◆ PROBLEM ◆
Every entry, from the first line to the last, should be output exactly.
_ _ _ _ _
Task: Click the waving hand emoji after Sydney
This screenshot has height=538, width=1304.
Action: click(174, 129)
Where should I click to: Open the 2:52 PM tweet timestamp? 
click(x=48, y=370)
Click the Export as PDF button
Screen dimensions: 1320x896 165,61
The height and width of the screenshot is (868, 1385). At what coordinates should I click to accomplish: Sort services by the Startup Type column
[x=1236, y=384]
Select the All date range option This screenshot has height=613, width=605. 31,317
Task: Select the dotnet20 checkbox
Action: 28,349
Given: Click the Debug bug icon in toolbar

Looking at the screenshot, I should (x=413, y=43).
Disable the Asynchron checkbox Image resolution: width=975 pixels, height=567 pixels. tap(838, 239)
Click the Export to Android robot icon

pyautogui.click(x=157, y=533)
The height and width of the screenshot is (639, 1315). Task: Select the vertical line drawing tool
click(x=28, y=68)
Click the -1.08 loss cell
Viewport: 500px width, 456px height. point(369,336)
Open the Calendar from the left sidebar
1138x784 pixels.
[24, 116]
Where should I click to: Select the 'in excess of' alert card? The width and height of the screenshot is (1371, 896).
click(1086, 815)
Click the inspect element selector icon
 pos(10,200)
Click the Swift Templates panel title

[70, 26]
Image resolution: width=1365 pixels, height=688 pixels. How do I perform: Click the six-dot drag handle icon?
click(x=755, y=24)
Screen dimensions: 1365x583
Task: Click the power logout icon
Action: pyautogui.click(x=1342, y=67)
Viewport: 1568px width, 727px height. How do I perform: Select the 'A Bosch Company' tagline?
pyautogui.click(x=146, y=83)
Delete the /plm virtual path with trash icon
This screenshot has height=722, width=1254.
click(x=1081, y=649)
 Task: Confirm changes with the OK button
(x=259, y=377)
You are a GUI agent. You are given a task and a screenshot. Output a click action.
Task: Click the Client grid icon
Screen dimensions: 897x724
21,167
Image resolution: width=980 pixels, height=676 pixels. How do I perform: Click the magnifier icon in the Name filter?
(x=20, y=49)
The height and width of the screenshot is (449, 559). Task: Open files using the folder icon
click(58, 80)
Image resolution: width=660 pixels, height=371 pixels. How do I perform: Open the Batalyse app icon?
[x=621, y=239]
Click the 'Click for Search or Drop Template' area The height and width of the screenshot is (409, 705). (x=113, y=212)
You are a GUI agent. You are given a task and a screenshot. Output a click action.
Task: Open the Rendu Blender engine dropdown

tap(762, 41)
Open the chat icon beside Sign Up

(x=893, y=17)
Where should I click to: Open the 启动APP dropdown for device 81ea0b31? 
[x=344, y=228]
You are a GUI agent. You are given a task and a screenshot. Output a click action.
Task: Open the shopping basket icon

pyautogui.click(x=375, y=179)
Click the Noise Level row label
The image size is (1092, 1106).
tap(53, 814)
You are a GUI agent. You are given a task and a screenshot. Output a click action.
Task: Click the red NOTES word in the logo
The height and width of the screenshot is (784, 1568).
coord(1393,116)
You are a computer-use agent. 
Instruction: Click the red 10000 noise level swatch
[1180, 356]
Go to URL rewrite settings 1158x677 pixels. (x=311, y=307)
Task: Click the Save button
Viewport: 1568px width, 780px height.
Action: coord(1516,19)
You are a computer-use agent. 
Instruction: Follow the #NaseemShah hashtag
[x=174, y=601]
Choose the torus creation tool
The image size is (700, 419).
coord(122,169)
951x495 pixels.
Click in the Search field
_ _ _ _ _
◆ EXERCISE SOLUTION ◆
Task: Click the waving hand emoji after Sydney
This screenshot has height=538, width=1304.
Action: click(174, 129)
Where should I click to: Open the 2:52 PM tweet timestamp? 
click(x=48, y=370)
Click the Export as PDF button
Screen dimensions: 1320x896 165,61
The height and width of the screenshot is (868, 1385). At what coordinates should I click to accomplish: Sort services by the Startup Type column
[x=1236, y=384]
Select the All date range option This screenshot has height=613, width=605. 31,317
Task: Select the dotnet20 checkbox
Action: 28,349
Given: Click the Debug bug icon in toolbar

Looking at the screenshot, I should (x=413, y=43).
Disable the Asynchron checkbox Image resolution: width=975 pixels, height=567 pixels. tap(838, 239)
Click the Export to Android robot icon

pyautogui.click(x=157, y=533)
The height and width of the screenshot is (639, 1315). Task: Select the vertical line drawing tool
click(x=28, y=68)
Click the -1.08 loss cell
Viewport: 500px width, 456px height. point(369,336)
Open the Calendar from the left sidebar
1138x784 pixels.
[24, 116]
Where should I click to: Select the 'in excess of' alert card? The width and height of the screenshot is (1371, 896).
click(1086, 815)
Click the inspect element selector icon
 pos(10,200)
Click the Swift Templates panel title

[70, 26]
Image resolution: width=1365 pixels, height=688 pixels. How do I perform: Click the six-dot drag handle icon?
click(x=755, y=24)
Screen dimensions: 1365x583
Task: Click the power logout icon
Action: pyautogui.click(x=1342, y=67)
Viewport: 1568px width, 727px height. How do I perform: Select the 'A Bosch Company' tagline?
pyautogui.click(x=146, y=83)
Delete the /plm virtual path with trash icon
This screenshot has height=722, width=1254.
click(x=1081, y=649)
 Task: Confirm changes with the OK button
(x=259, y=377)
You are a GUI agent. You are given a task and a screenshot. Output a click action.
Task: Click the Client grid icon
Screen dimensions: 897x724
21,167
Image resolution: width=980 pixels, height=676 pixels. How do I perform: Click the magnifier icon in the Name filter?
(x=20, y=49)
The height and width of the screenshot is (449, 559). Task: Open files using the folder icon
click(58, 80)
Image resolution: width=660 pixels, height=371 pixels. How do I perform: Open the Batalyse app icon?
[x=621, y=239]
Click the 'Click for Search or Drop Template' area The height and width of the screenshot is (409, 705). (x=113, y=212)
You are a GUI agent. You are given a task and a screenshot. Output a click action.
Task: Open the Rendu Blender engine dropdown

tap(762, 41)
Open the chat icon beside Sign Up

(x=893, y=17)
Where should I click to: Open the 启动APP dropdown for device 81ea0b31? 
[x=344, y=228]
You are a GUI agent. You are given a task and a screenshot. Output a click action.
Task: Open the shopping basket icon

pyautogui.click(x=375, y=179)
Click the Noise Level row label
The image size is (1092, 1106).
tap(53, 814)
You are a GUI agent. You are given a task and a screenshot. Output a click action.
Task: Click the red NOTES word in the logo
The height and width of the screenshot is (784, 1568).
coord(1393,116)
You are a computer-use agent. 
Instruction: Click the red 10000 noise level swatch
[1180, 356]
Go to URL rewrite settings 1158x677 pixels. (x=311, y=307)
Task: Click the Save button
Viewport: 1568px width, 780px height.
Action: coord(1516,19)
You are a computer-use agent. 
Instruction: Follow the #NaseemShah hashtag
[x=174, y=601]
Choose the torus creation tool
The image size is (700, 419).
coord(122,169)
951x495 pixels.
Click in the Search field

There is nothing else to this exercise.